GMP equalisation: duty does extend to past transfers

12 minute read
26 November 2020

The third judgment in the Lloyds court proceedings on Guaranteed Minimum Pension (GMP) equalisation has now been handed down (Lloyds Banking Group Pensions Trustees Ltd v Lloyds Bank PLC & Ors [2020] EWCh 3135 (Ch)) (Lloyds 3). This covers the duty of pension scheme trustees to equalise past transfers out of the scheme. Complying with the judgment will present a range of difficult practical issues for trustees. The extent to which full compliance is possible will, in many cases, depend on circumstances that are outside the trustees' control (e.g. the completeness of records on transfers out). We set out in this Insight a brief overview of the judgment and what trustees should do to avoid being left with undischarged liabilities.

Lloyds 3 may, subject to any appeal, be the final instalment of the Lloyds litigation. It may not be the last time that GMP equalisation and matters relating to it are the subject of court proceedings. However, this judgment is the final major piece of external information which trustees and employers have been waiting for before making decisions on how to resolve the GMP equalisation problem for their pension schemes.

Our 'Guide to GMP equalisation and how to deal with it' provides useful and relevant background information to the broader issues at stake in the Lloyds litigation.



What are the key points from Lloyds 3?

1. Trustees have duties in respect of unequalised past transfers

The judge concluded that where:

  • a member has requested and taken a statutory transfer of pension benefits that include a GMP; and
  • the amount transferred was less than it should have been to take account of the requirements of GMP equalisation

trustees have breached their obligation to transfer full benefits and do not benefit from statutory discharges. Trustees are required to consider what steps they should now take in order to remedy those breaches.

2. The duty is not straightforward

Lloyds 3 does not necessarily mean that all past transfers need revisiting. The judge distinguished between:

  • statutory and non-statutory transfers; and
  • individual transfers and bulk transfers.

This adds to the complexity of the historical analysis which may be necessary to work out which obligations remain undischarged.

3. How proactive do trustees need to be?

The judge did not come to a definitive view on whether:

  • trustees must seek out all former members whose transfers have been underpaid; or
  • it is acceptable to wait for people to come forward and claim a top-up.

The judge did, however, say that trustees should proactively consider the rights and obligations identified in the judgment, the remedies available to members and the absence of a time bar and then should make a decision on what to do. It was noted that the administrative costs of making top-up payments could well exceed the payments themselves, and the judge implicitly acknowledged that this is a relevant consideration.
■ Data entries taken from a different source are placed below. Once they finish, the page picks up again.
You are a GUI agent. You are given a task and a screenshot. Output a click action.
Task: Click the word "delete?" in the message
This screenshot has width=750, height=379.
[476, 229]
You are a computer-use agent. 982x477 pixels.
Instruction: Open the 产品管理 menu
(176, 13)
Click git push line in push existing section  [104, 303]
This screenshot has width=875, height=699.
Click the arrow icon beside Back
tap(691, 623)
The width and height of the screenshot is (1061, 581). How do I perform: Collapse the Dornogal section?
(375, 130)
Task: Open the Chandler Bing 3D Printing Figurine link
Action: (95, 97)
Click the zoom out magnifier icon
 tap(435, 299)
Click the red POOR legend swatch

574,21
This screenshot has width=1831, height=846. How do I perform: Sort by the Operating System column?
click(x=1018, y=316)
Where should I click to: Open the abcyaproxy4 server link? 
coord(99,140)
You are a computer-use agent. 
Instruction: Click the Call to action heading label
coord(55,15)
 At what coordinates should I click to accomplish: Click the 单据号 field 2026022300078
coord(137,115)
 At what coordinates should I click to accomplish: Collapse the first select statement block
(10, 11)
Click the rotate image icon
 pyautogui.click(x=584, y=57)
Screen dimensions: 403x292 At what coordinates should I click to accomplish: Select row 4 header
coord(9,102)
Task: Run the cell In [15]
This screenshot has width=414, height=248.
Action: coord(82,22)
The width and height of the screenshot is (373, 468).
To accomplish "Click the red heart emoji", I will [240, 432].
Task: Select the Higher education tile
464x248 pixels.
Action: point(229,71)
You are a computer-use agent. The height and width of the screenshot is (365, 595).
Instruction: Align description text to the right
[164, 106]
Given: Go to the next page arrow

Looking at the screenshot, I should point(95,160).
There is therefore scope to take account of scheme-specific factors, but trustees will need to take advice on this.

4. No time bar will apply in respect of transfers out

In contrast to his position on GMP equalisation more generally, the judge in Lloyds 3 concluded that the forfeiture rules in the Lloyds schemes did not apply to restrict his conclusions to transfers out made within the last six years. We will consider the position on forfeiture and its possible wider implications in a separate Insight.

Background to the change

For more detail on the previous Lloyds judgments, and our guide to GMP equalisation generally, including a basic explanation of why it is an issue, please see the following links.

All of this is set out together in our 'Guide to GMP equalisation and how to deal with it'.

What should trustees do now?

This judgment is one of the final pieces that we were awaiting in order for trustees and employers to have the complete package of expected materials from Government and the courts to inform any decisions on how to approach a GMP equalisation exercise. Although some gaps remain, they are ones that trustees and their advisers may need to fill themselves. For our practical suggestions for how to advance a GMP equalisation project generally, please see our 'Guide to GMP equalisation and how to deal with it'.

The following focuses on the practical steps arising specifically out of this latest judgment.

What new obligations arise?

Individual statutory transfers

Where members have exercised their statutory rights to take a transfer value out of an occupational pension scheme, Lloyds 3 makes clear that the trustees of the transferring scheme have an obligation to those members to make top-up payments to the relevant receiving schemes (if and to the extent that the transfer value would have been higher had it taken into account the requirement to equalise GMPs).

Interest is payable on the top-ups, at a rate of 1% above base rate.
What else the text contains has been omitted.